Mahasiswa Relawan Siaga Bencana (Maharesigana) Universitas Muhammadiyah Malang (UMM) menangkap ini. Dua tim tim disiapkan. Berangkat dua gelombang. Tim pertama berada di lokasi sejak Sabtu (20/2). Memberikan dukungan psikososial bagi penyintas.
“Setiap tim terdiri lima mahasiswa berbagai fakultas. Fokusnya pada kegiatan psikososial. Untuk dewasa maupun anak-anak,” kata Rindya Fery Indrawan, Ketua Maharesigana UMM, Selasa (23/2).
Assessment dilakukan tiga hari di pengungsian.
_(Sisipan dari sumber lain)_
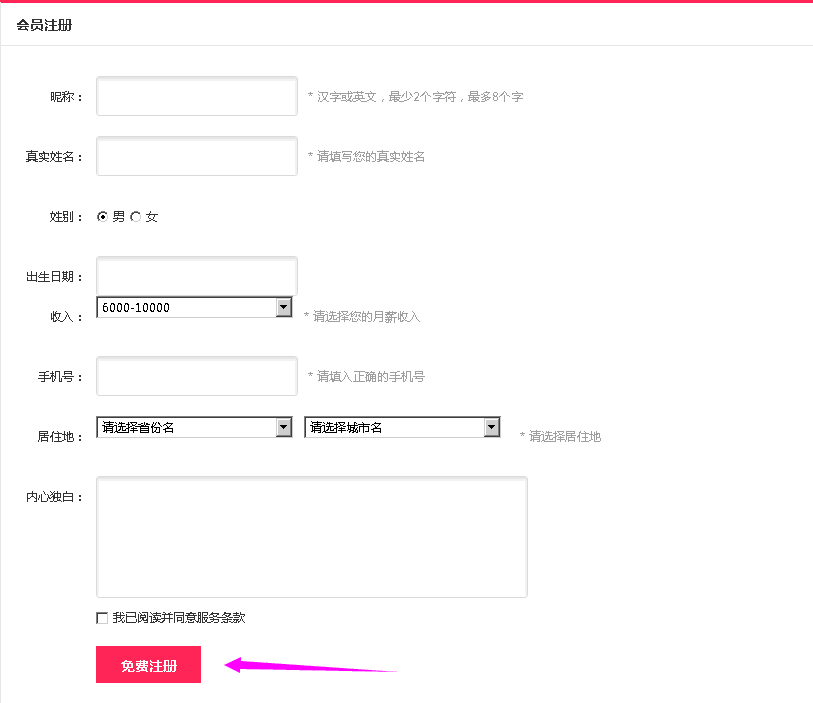Click the 会员注册 heading tab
Koordinator Tim Psikososial Kelompok I, Ahmad Hendra Purwanto mengungkapkan: pengungsi menyampaikan banyak keluhan. Baik fisik maupun psikologis. Mulai rasa ketakutan, khawatir, gelisah bahkan rasa bersalah yang sangat dalam.
“Ada seorang nenek, terus menyesali keputusannya membiarkan cucunya pulang ke rumah orang tuanya. Si nenek bilang, seandainya saja ia menahan si cucu, mungkin hingga kini cucunya masih hidup. Tidak terkubur longsor bersama ayah ibunya,” ujar Hendra.
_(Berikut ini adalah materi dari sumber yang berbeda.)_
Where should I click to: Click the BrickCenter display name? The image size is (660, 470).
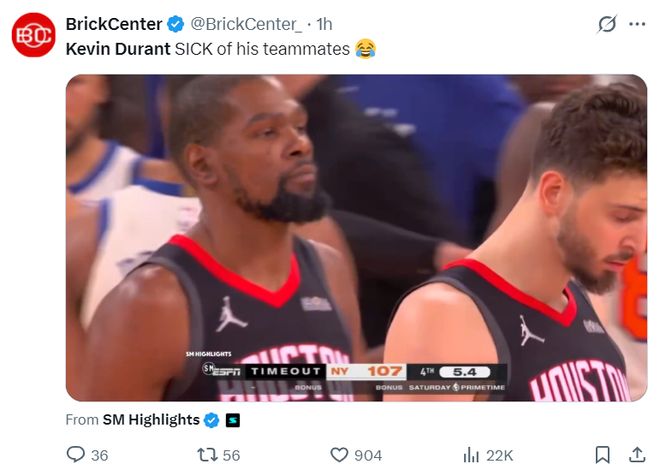[114, 23]
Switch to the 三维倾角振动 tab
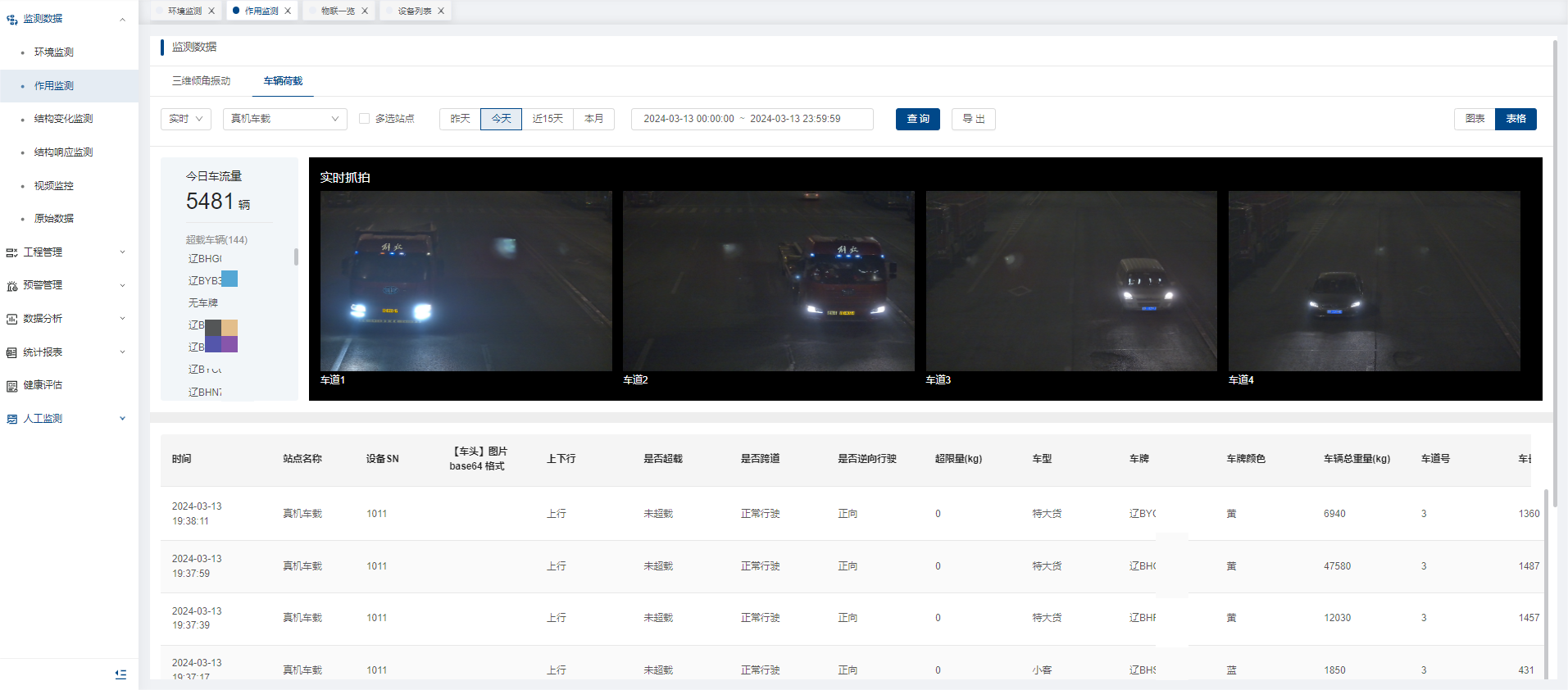1568x690 pixels. (201, 81)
Kondisi sejenis ini, menjadi fokus tim. Dilakukan Psychological First Aid (PFA) atau tindakan humanis. Untuk mendukung dan membantu seseorang yang menderita, membutuhkan bantuan akibat bencana alam atau krisis.
“Tujuannya menghindari kondisi psikologis yang lebih buruk lagi. Jadi menenangkan, memberikan rasa aman dan nyaman. Kalau kebutuhan fisik, sudah tercukupi dari pemerintah daerah yang sangat tanggap,” tambah Hendra.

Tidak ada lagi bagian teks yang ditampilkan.